──────── Text excerpt

The Fundamental Theorem of Algebra

A real number is any rational or irrational number. When a real number is squared, it will always produce a non-negative value. Complex numbers include real numbers and another type of number called imaginary numbers. Unlike real numbers, imaginary numbers may produce a negative value when squared. The square root of negative one is defined to be the imaginary number \(i\).

\(i=\sqrt{-1}\) and \(i^{2}=-1\)

Complex numbers are written with a real component and an imaginary component. All complex numbers can be written in the form \(a+b i\). When the imaginary component is zero, the number is simply a real number. This means that real numbers are a subset of complex numbers.

The Fundamental Theorem of Algebra states that an \(n^{t h}\) degree polynomial with real or complex coefficients has, with multiplicity, exactly \(n\) complex roots. This means a cubic will have exactly 3 roots, some of which may be complex.

Take the following polynomial.

\(f(x)=x^{2}+9\)

At first you may think that this does not have any roots but the Fundamental Theorem of Algebra states that it must have 2 roots. Both roots for this polynomial are complex.

To find the roots for this complex polynomial, set \(y=0\) and solve for \(x\). This will give you the two zeros.

\(\begin{aligned} 0 &=x^{2}+9\\-9 &=x^{2} \\ \pm 3 i &=x \end{aligned}\)

Thus the linear factorization of the function is:

\(f(x)=(x-3 i)(x+3 i)\)

Multiplicity refers to when a root counts more than once. For example, in the following function the only root occurs at \(x=3\).

\(f(x)=(x-3)^{2}\)

The Fundamental Theorem of Algebra states that this \(2^{\text {nd }}\) degree polynomial must have exactly 2 roots with multiplicity. This means that the root \(x=3\) has multiplicity 2 . One way to determine the multiplicity is to simply look at the degree of each of the factors in the factorized polynomial.

\(g(x)=(x-1)(x-3)^{4}(x+2)\)

This function has 6 roots. The first two roots \(x=1\) and \(x=-2\) have multiplicities of 1 because the power of each of their binomial factors is 1 . The third root \(x=3\) has a multiplicity of 4 because the power of its binomial factor is 4 . Keep in mind that all polynomials can be written in factorized form like the above polynomial, due to a theorem called the Linear Factorization Theorem.

Examples

Example 1

Earlier, you were asked about the graphs of parabolas and their relationships to the zeroes of the parabolas. When a parabola fails to cross the \(x\) axis it still has 2 roots. These two roots happen to be imaginary numbers. The function \(f(x)=x^{2}+4\) does not cross the \(x\) axis, but its roots are \(x=\pm 2 i\).

────────────────
──────── Supplied data

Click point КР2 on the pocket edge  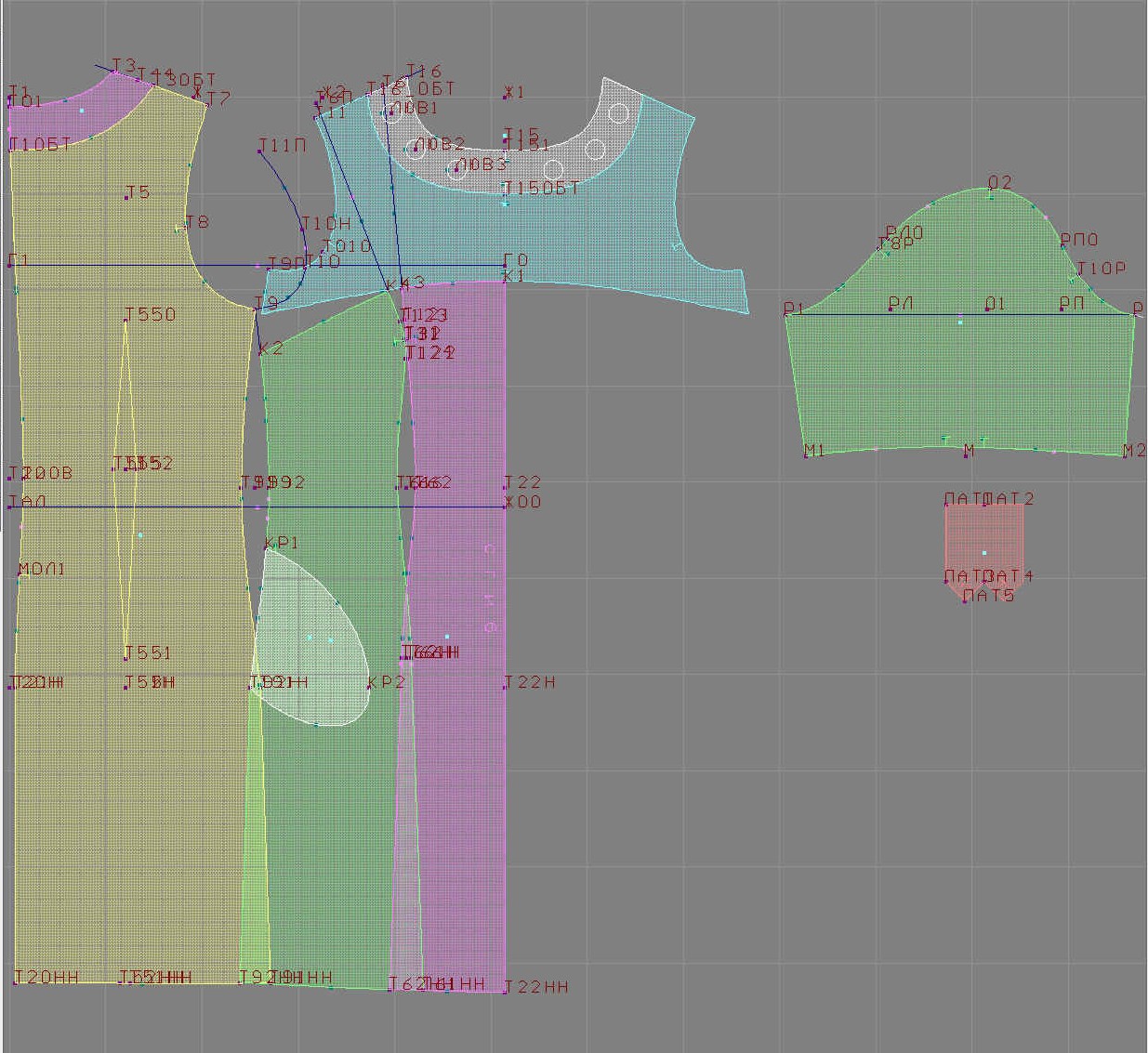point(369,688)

────────────────
──────── Supplied data

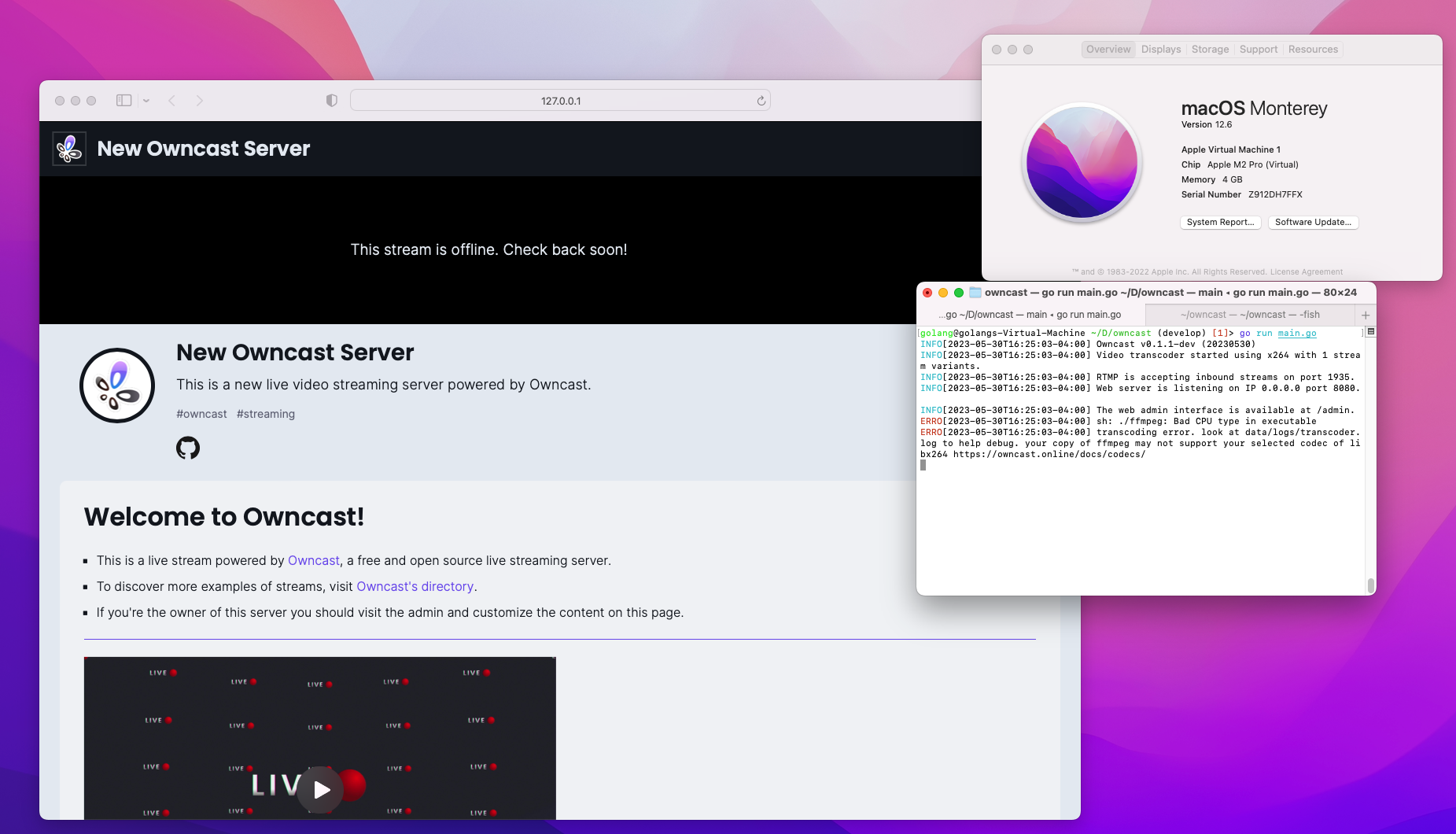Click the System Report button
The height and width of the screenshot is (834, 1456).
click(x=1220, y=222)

────────────────

**Short problem:** Copy the text on the Fundamental Theorem of Algebra. Begin at the words that have "To find the", stop after "occurs at \(x=3\).", and rename "linear factorization" as "factored form".

**Exercise result:**
To find the roots for this complex polynomial, set \(y=0\) and solve for \(x\). This will give you the two zeros.

\(\begin{aligned} 0 &=x^{2}+9\\-9 &=x^{2} \\ \pm 3 i &=x \end{aligned}\)

Thus the factored form of the function is:

\(f(x)=(x-3 i)(x+3 i)\)

Multiplicity refers to when a root counts more than once. For example, in the following function the only root occurs at \(x=3\).